How to balance leadership and friendship in the workplace

Photo: Oli Scarff/ Getty Images.

People have often suggested to not be friends with your team members. I think the opposite of that is true – I want to be absolute best friends with my staff. I want to be closer to my people than anybody.

Relationships are built primarily on honesty, which includes being able to have hard conversations, as well as direct and forthright communication. I walk into our entrepreneur development centre in Ultimo, and my whole heart, my whole body feels like it is home. That’s how culture should be.

Prior to going into business with anybody – particularly people that you already have an existing relationship with – all parties need to have an extremely high level of emotional intelligence. They need to understand who they are – their strengths and weaknesses. They need to understand how to communicate effectively and how to give and receive feedback. Most importantly, they need to do all of that in a very objective way.

When it comes to doing business with someone you know, there needs to be a level of maturity and sophistication to be able to separate a professional discussion and a personal discussion. It is important to understand the dynamics of those two discussions are going to be very different.

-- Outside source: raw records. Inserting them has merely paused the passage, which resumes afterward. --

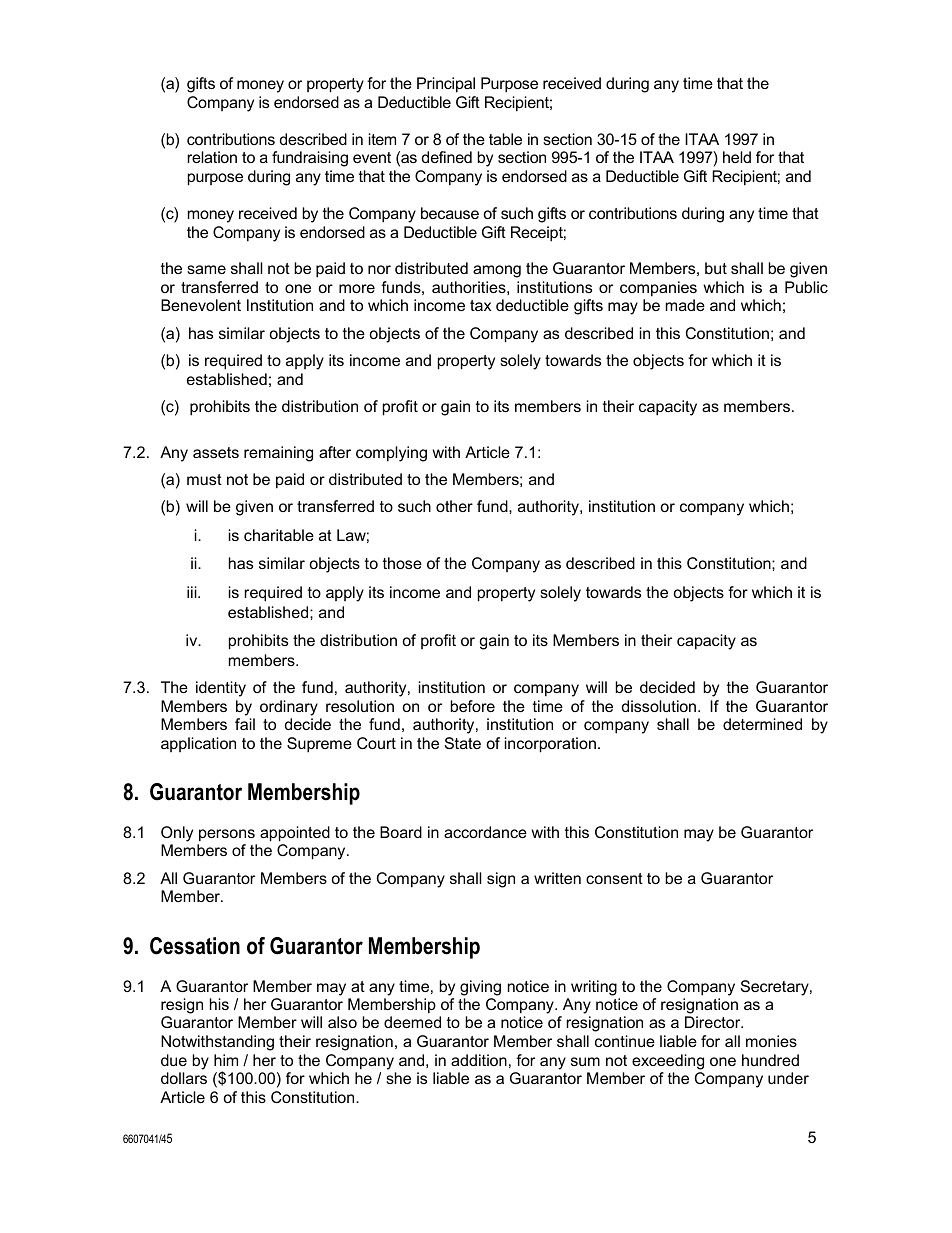 The height and width of the document is (1233, 952). What do you see at coordinates (226, 1060) in the document?
I see `him` at bounding box center [226, 1060].
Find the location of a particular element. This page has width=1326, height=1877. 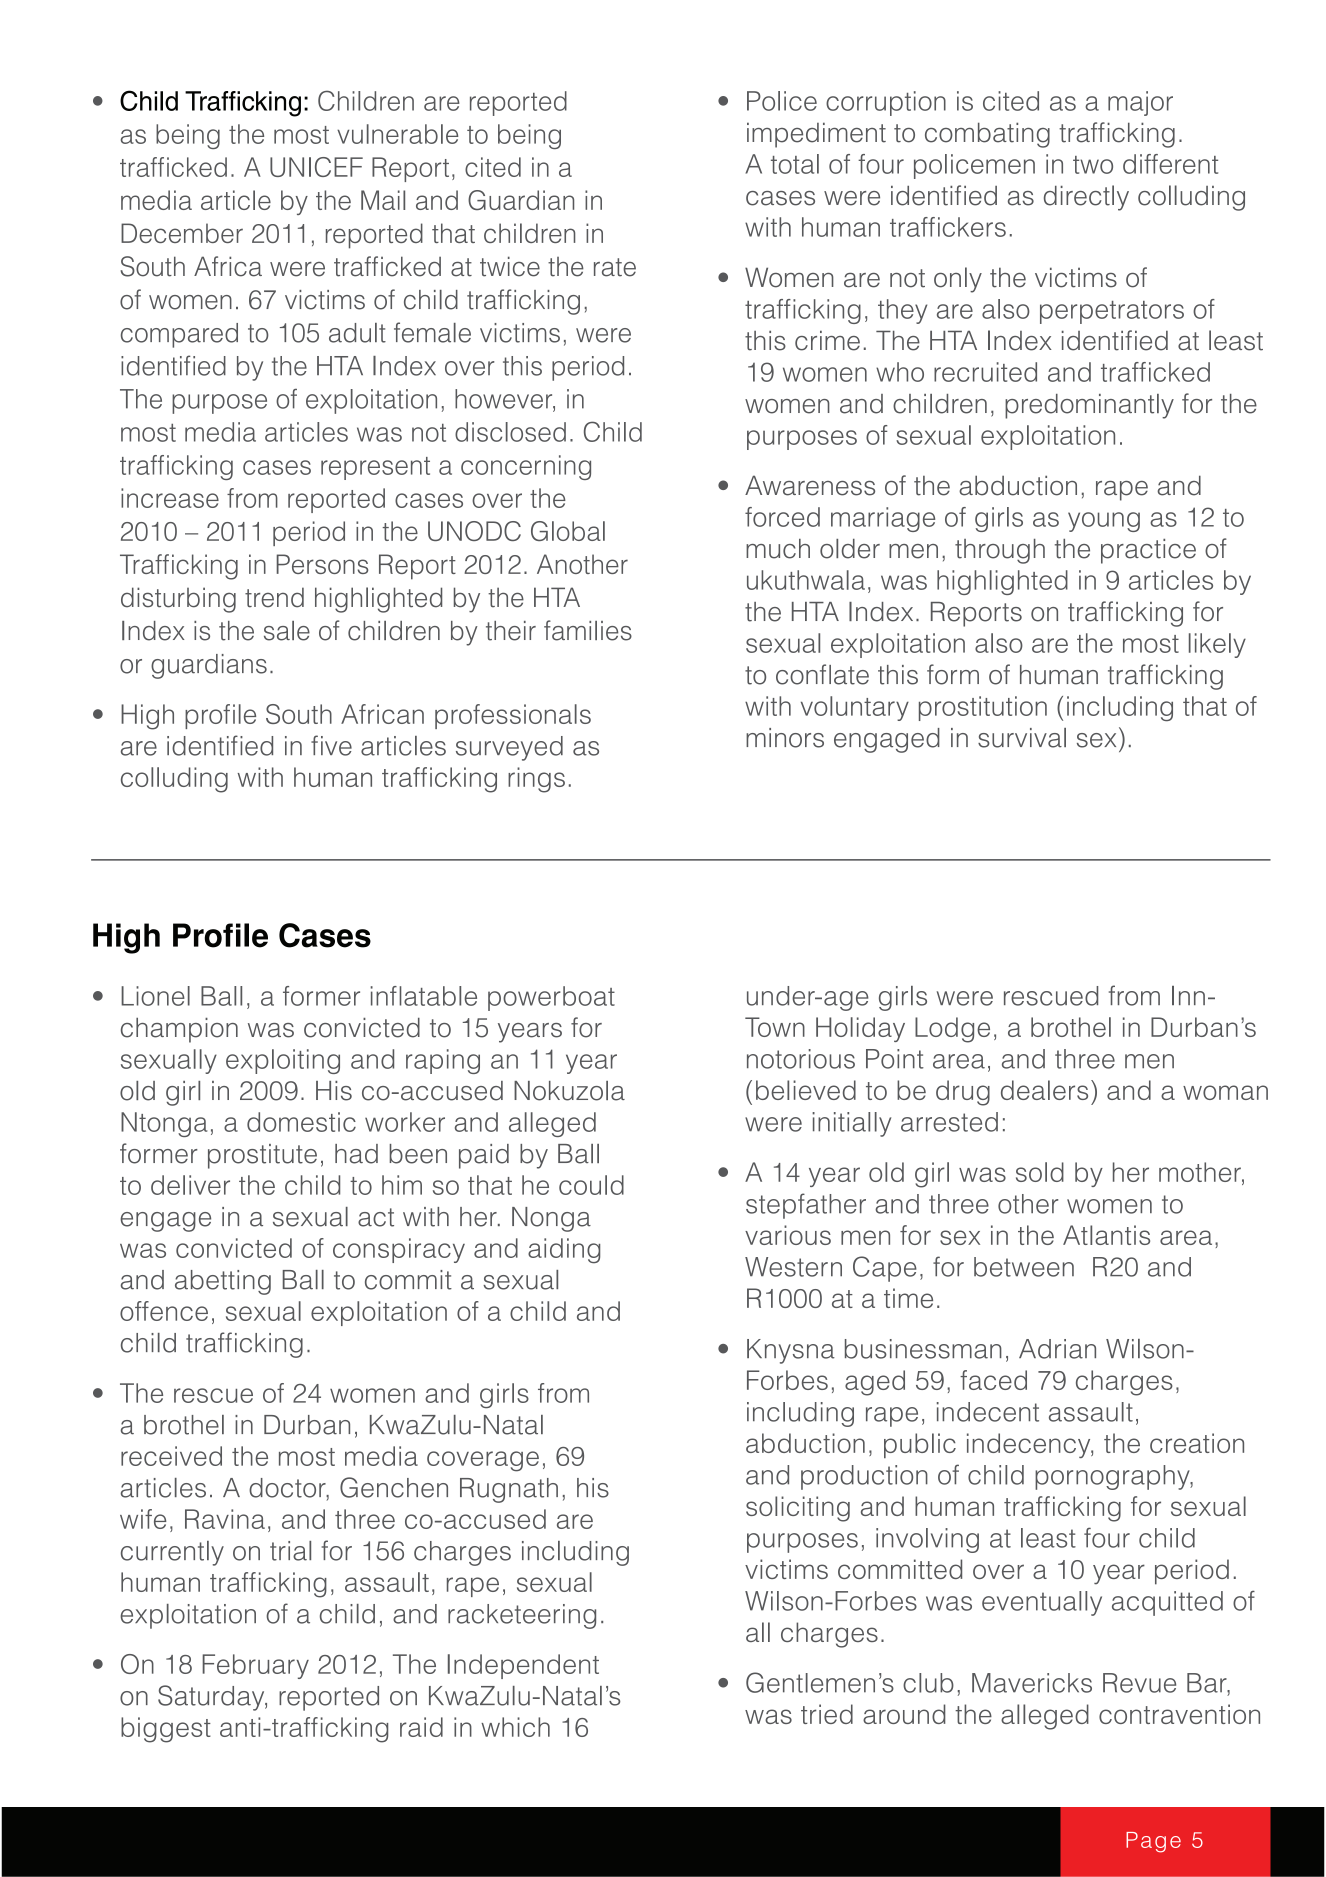

UNICEF is located at coordinates (316, 167).
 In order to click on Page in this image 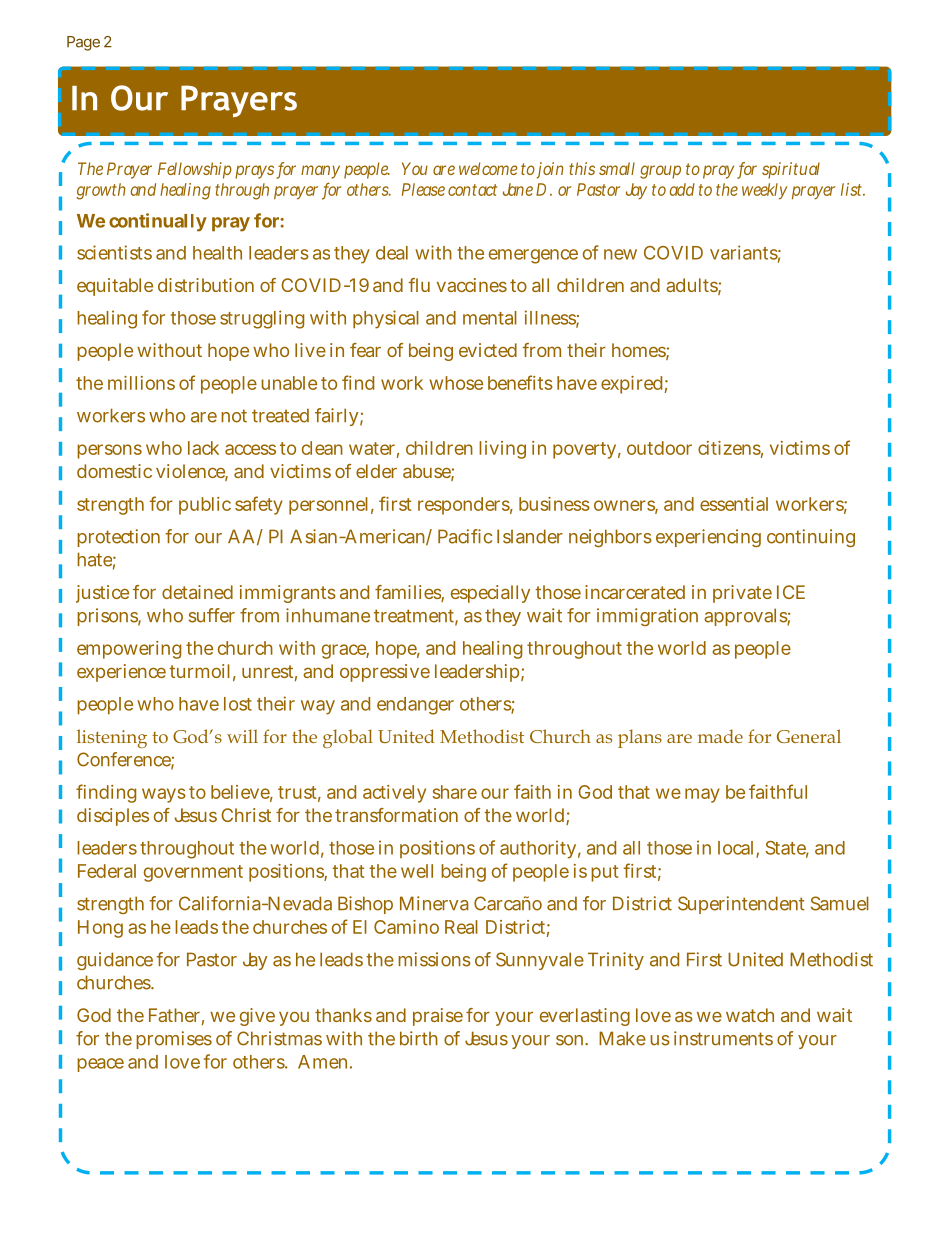, I will do `click(83, 43)`.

If you haven’t yet, but are considering going into business with your friends, you both need to have a conversation pre-getting into the relationship where you establish some principles. You need to discuss how you like to receive feedback and set up expectations. If your level of work isn’t completely aligned to the standards of the joint business, how would you love to have that conversation, and if you want to give feedback what’s the best way to be able to do that?

My team understand that when I come and have a conversation around expectations, or when I come and I have a conversation around any feedback, that is the highest sign of respect and compassion that I can show. I tell them that would be easy for me to not to talk directly with them, particularly when there’s other managers in the business. It’s easier for me to go through the different lines of communication. But often I’ll go direct to a person because I truly care for that person, so they know that anytime I going to them personally, they see that as a demonstration of my respect and my care for their growth and their development.

Be close with your people but understand you need to be the leader, you need to be the person they believe you are and always hold true to that. Everybody needs to understand that business, progress, change and growth requires hard conversations all the time- that’s part and parcel with the journey that we’ve chosen and that is not something that should be shied away from, that should be something that’s embraced and seen for what it is. It is a demonstration of respect and an investment into the relationship.